The transformation of the mineral kingdom into an outer temple goes hand in hand with the transformation of the surging astral body into harmonious human love. Thus the iron sea is built in the outer and in the inner. The mineral world will ultimately become an expression of human love. Love within, beauty without: that will become the image of the world.
The following is added to the above notes under the heading “Supplement”:
The three companions of Hiram Abiff are the three lower principles; Hiram Abiff is the I. These three must help him, but they must not become masters. They destroy the iron sea. The three lower principles are initially an obstacle for man in building up the higher, in developing the ego to freedom. Hiram Abiff plunges down into the interior of the earth by throwing himself into the sea of fire. He descends through the kamic fire into the physical. There he is endowed with the three higher principles: the Golden Triangle. But when he comes up again, he is attacked and killed by the three companions. This represents the struggle that the three lower principles wage against the higher ones in man. The I is the East through which the higher principles enter. (Like the sun, they rise in man.) The three companions come from the three other quarters of heaven.
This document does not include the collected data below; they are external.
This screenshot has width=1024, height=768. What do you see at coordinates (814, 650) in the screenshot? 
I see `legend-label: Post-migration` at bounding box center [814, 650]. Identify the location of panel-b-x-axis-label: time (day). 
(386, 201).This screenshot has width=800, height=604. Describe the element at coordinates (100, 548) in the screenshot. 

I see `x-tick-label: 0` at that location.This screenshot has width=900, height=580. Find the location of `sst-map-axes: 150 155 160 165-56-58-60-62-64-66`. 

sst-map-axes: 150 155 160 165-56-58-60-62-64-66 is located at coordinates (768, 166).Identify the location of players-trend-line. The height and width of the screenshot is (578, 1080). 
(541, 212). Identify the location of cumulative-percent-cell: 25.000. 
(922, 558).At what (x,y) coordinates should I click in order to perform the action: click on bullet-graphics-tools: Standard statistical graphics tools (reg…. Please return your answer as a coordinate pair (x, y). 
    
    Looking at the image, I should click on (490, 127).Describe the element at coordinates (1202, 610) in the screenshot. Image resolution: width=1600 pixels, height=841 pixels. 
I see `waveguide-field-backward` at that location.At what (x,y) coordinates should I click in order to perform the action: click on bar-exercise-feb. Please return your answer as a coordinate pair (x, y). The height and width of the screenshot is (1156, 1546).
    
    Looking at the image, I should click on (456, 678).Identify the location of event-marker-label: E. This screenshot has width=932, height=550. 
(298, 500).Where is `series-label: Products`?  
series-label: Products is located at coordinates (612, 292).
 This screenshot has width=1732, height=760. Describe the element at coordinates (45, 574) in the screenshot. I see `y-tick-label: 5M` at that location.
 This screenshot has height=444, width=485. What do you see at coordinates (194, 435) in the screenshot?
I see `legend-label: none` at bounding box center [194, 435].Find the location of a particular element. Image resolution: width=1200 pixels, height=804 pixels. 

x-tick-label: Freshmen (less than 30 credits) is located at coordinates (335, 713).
Before he dies, Hiram Abiff writes the Master Key on the Golden Triangle and sinks it into a deep well. He thus points to the time when man will have purified his astral body to such an extent that the iron sea is fixed, that passion rests and his physical and astral body then forms the solid ground on which he can stand in his further development. At the time of Hiram Abiff, just after the emergence of the ego with self-consciousness, when the environment became objective, the Golden Triangle could not yet be erected over the Iron Sea. This could only happen after the complete purification of the astral body.